- Exercise
Reproduce word for word the stretch of the post about Dumbledore below, from "After a second" through "temptation and hubris.".

The Fundamental Message of the HP books?

Jen Reese stevejjen at earthlink.net
Sat Aug 18 18:20:05 UTC 2007


No: HPFGUIDX 175746

JudySerenity:
> I'm not sure if the story got away from JKR, or if it just was 
> never the story that I thought it was.  Dumbledore in particular 
> bothered me in DH, as I noted by contrasting his speech in GoF with
> his actual behavior when a Death Eater wanted to return. Dumbledore 
> always seemed to me to be the moral center of the book, and if he 
> wasn't what I expected, that the whole series wasn't what I 
> expected, either. 
> 
> I guess it's ironic that I feel like we didn't "know" Dumbledore 
> until after he was dead!  If JKR had never told us anything more 
> about the character after his death, I think many people would view 
> the end of the series very differently.


Jen:  This was exactly my experience, Judy, at least my first read-
through.  I felt like the moral rules system I'd created in my head 
for Potterverse depended on Dumbledore at the center and if he wasn't 
who he appeared to be, then everything collapsed.  

After a second reading and cutting Dumbledore back down to human size 
from the almost Aslan-like creation I'd made of him in my head - the 
noble heir of Gryffindor, the tireless fighter of evil, the word of 
Truth, sacrificing himself for the WW - once again his words seem 
congruent with the ideals he holds, even after the discovery he 
struggles with temptation and hubris.

- Items
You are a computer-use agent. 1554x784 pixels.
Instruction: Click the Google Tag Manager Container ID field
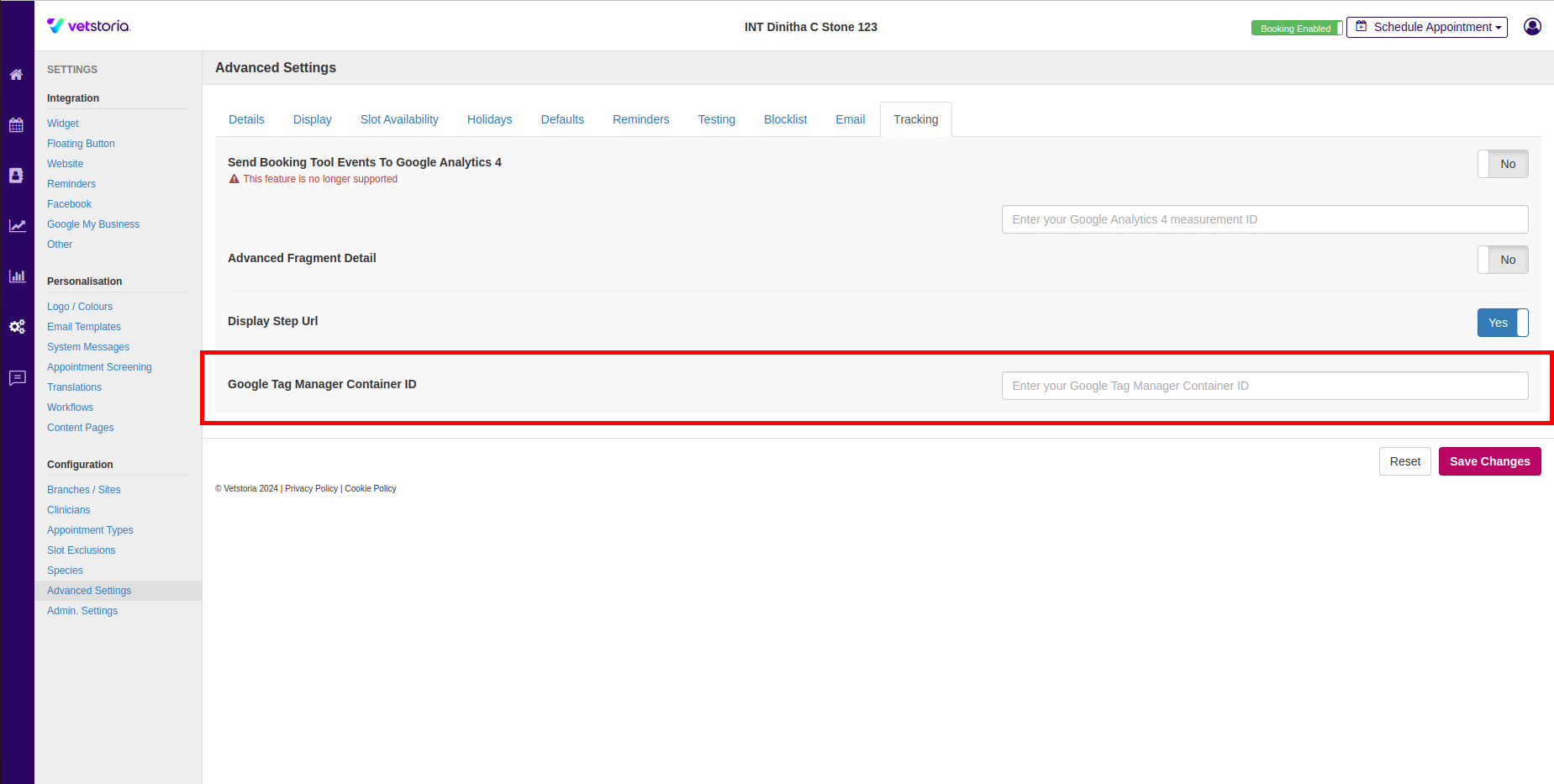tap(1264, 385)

...

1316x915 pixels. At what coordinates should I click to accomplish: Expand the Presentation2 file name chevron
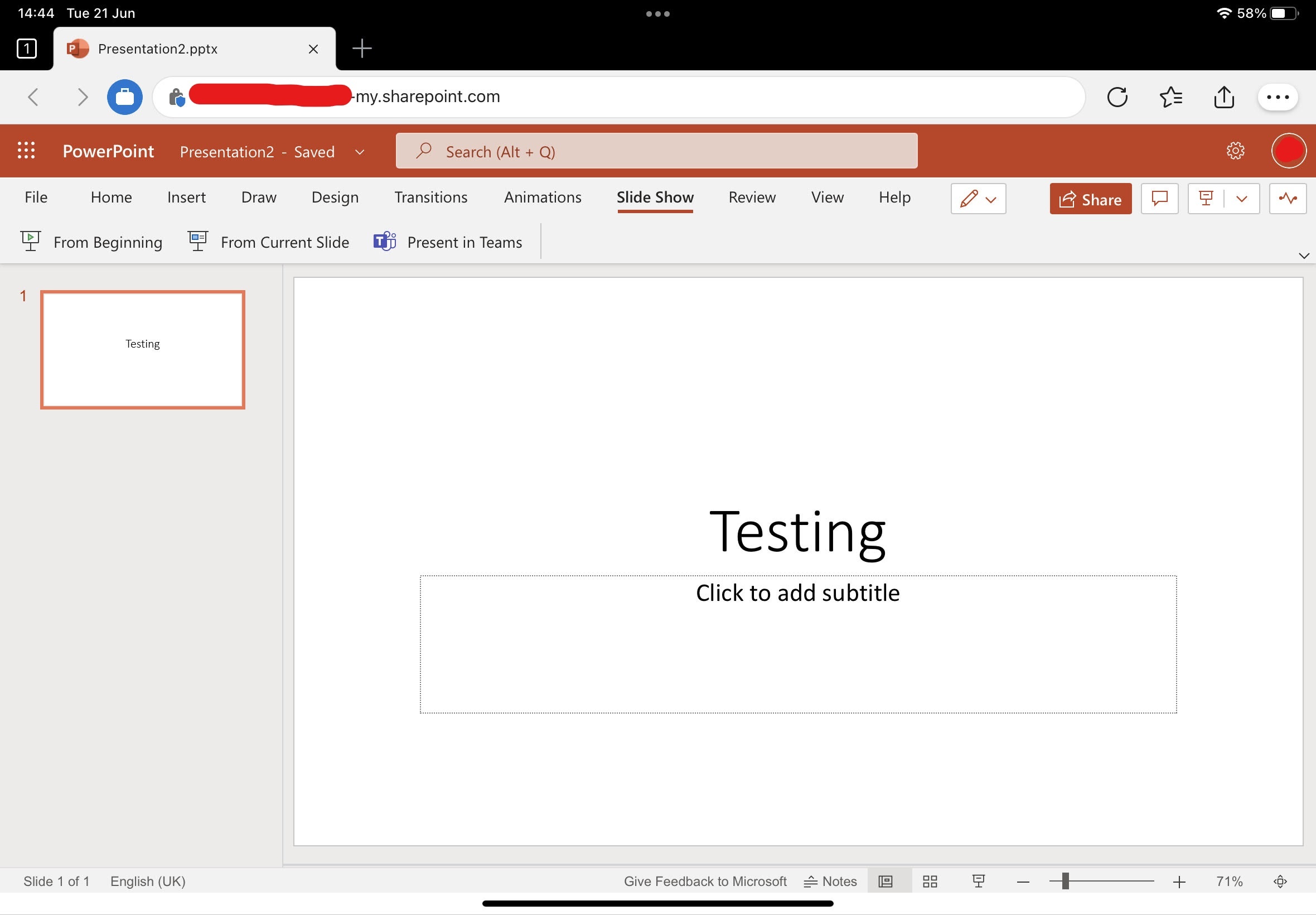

- Answer to the exercise
After a second reading and cutting Dumbledore back down to human size 
from the almost Aslan-like creation I'd made of him in my head - the 
noble heir of Gryffindor, the tireless fighter of evil, the word of 
Truth, sacrificing himself for the WW - once again his words seem 
congruent with the ideals he holds, even after the discovery he 
struggles with temptation and hubris.